* ИСТОЧНИК
★ ★ ★ ★ ★

«Образы» и «эмоциональное содержание» — понятия, ныне кажущиеся столь неопределенно-расплывчатыми, в 20-е гг., надо думать, имели не менее конкретное очертание, чем условное понятие «структуры» в работах литературоведов 60-х. Тем не менее очевидно их соответствие понятию «впечатления» у Ямагути. Далее же пути двух переводчиков расходятся: Н.И. Конрад выдвигает понятие «последовательности» образов, ради строгого воспроизведения которой в переводе, по его мнению, стоит пожертвовать естественностью русского грамматического строя. То есть в некотором смысле в споре Ямагути с его неизвестным конкретным оппонентом по поводу меры грамматической естественности Конрад принимает сторону оппонента. И это при том, что Ямагути переводил стихи прозой (весьма, надо сказать, поэтической), а Конрад в «Исэ-моногатари» — воспроизводя деление на пять строк.
И в самом деле, некоторые из переводов Н.И. Конрада в «Исэ-моногатари» отличает удивительное синтаксическое строение. Оно более или менее воспроизводит членение японской песни на пять частей, последовательность этих частей и составляющих их элементов, но порой это соблюдение японской последовательности частей делает текст более чем странным и непонятным по смыслу. Такой перевод нисколько не притворяется натуральной русской поэзией, напротив — каждым своим элементом он напоминает о непостижимости для читателя языка и культуры оригинала. Например: «Если он спросит: / доколе / вы проводили меня, — / до „реки“ неустанных в разлуке / „слез“ — вы ответьте ему!»[210]
Рассматривая этот перевод с интересующей нас точки зрения, следует, вероятно, отметить следующее. Конрад здесь уже отказывается от транскрипции японского текста, но его собственный перевод решен как некоторое «лингвоподражание» оригиналу, как попытка создать по-русски модель именно оригинала на японском языке, а не литературный перевод (мы оставляем сейчас в стороне несомненную литературную одаренность Н.И. Конрада и возникающие сами по себе поэтические эффекты его переводов).Интересно, что уже через несколько лет это почти построчное воспроизведение «образного хода японского стихотворения» (выражение Н.И. Конрада) начинает, видимо, казаться ему неадекватным, и его хрестоматия «Японская литература в образцах и очерках», вышедшая в 1927 г., основана на других принципах перевода. В переводах теперь начинают присутствовать традиционные признаки русской лирической поэзии — ритм и рифма. Сам Н.И. Конрад не применяет рифмы, но вводит жесткий ритм, прибегая к точному воспроизведению схемы 5-7-5-7-7, в переводах же его ученицы, тоже замечательного востоковеда А.Е. Глускиной, воцаряется рифма и размеры, привычные для русской поэзии. Деление на пять строк в переводах А.Е. Глускиной тоже присутствует, но там оно присутствует лишь графически, на слух же третья и четвертая строчка кажутся одной строкой с отчетливой цезурой, пятистрочие перестает существовать.

★ ★ ★ ★ ★

* ЗАДАНИЯ
(1) Перечислите всех переводчиков, названных по фамилии в источнике.
(2) Укажите по источнику, в каком году вышла хрестоматия «Японская литература в образцах и очерках».

* ПРЕДОСТАВЛЕННЫЕ ДАННЫЕ
★ ★ ★ ★ ★

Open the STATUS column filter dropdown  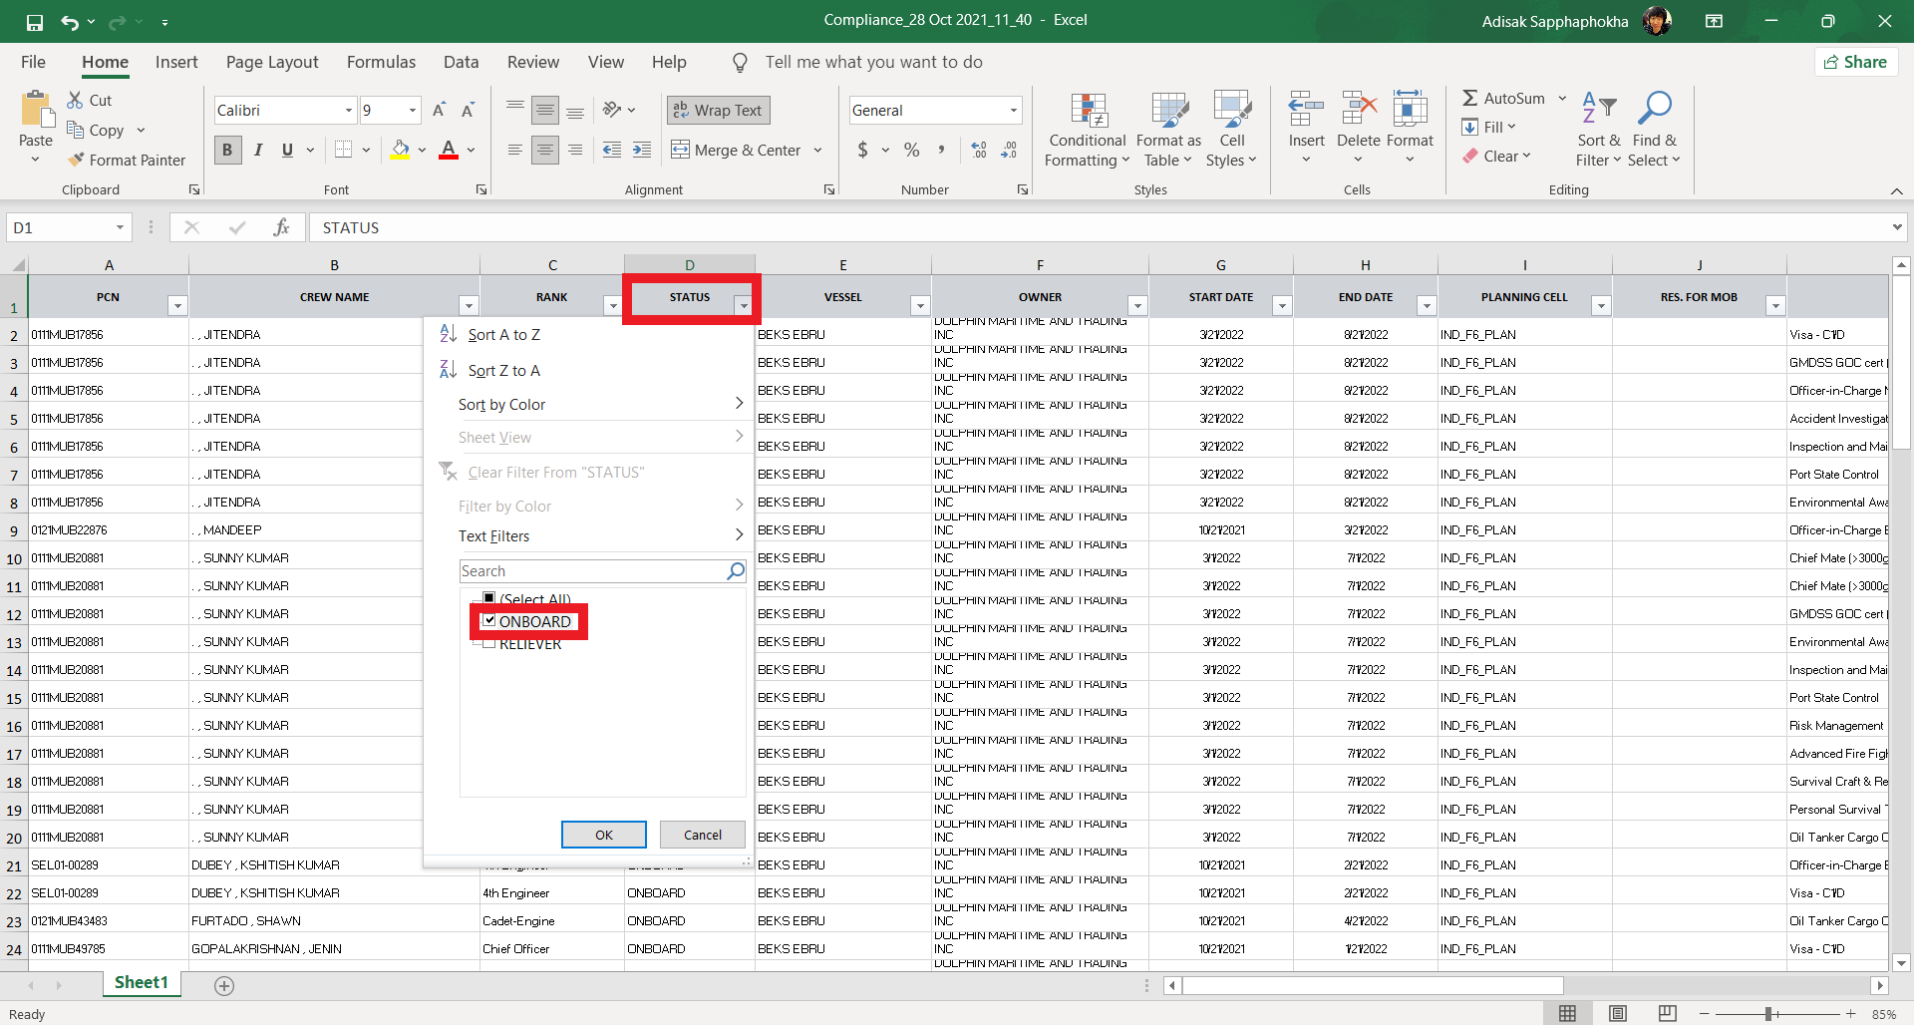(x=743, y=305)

★ ★ ★ ★ ★

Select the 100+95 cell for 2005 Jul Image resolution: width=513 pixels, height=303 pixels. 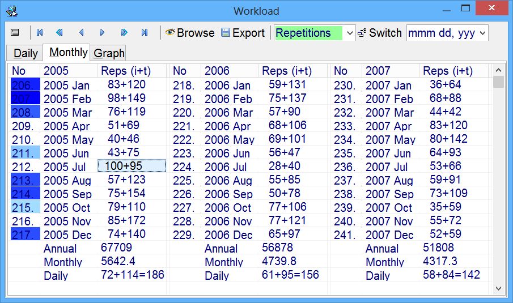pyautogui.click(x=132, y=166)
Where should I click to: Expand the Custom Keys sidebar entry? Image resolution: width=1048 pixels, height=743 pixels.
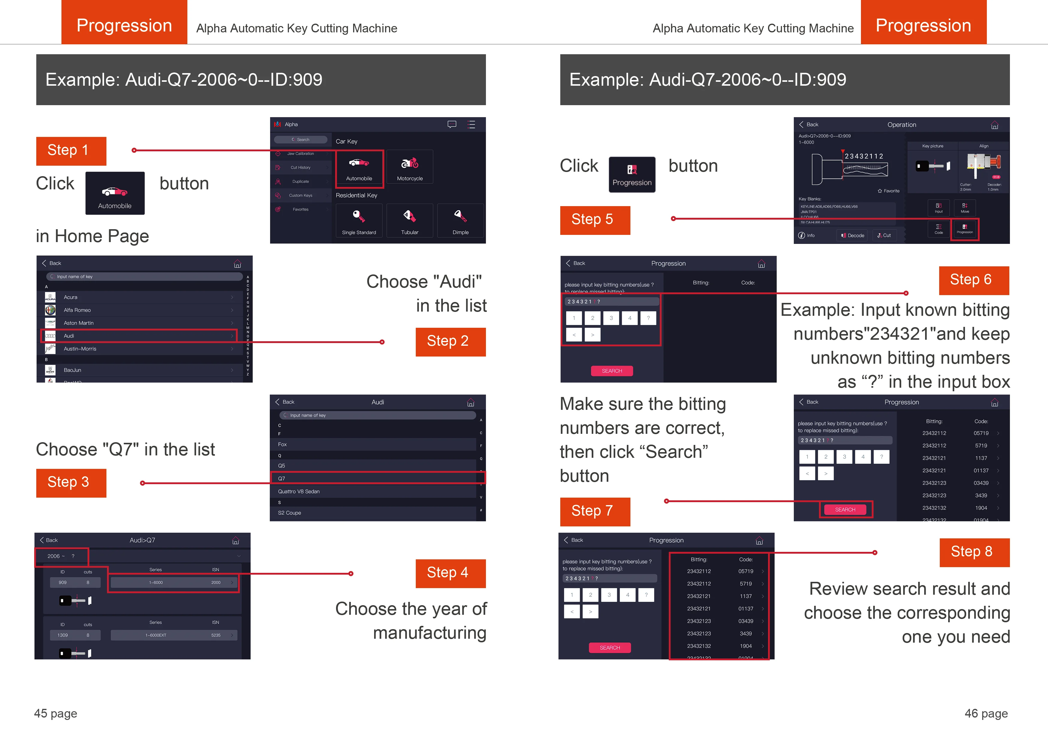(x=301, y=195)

★ ★ ★ ★ ★

* РЕЗУЛЬТАТЫ ЗАДАНИЙ
(1) Ямагути, Н.И. Конрад, А.Е. Глускина

(2) В 1927 году.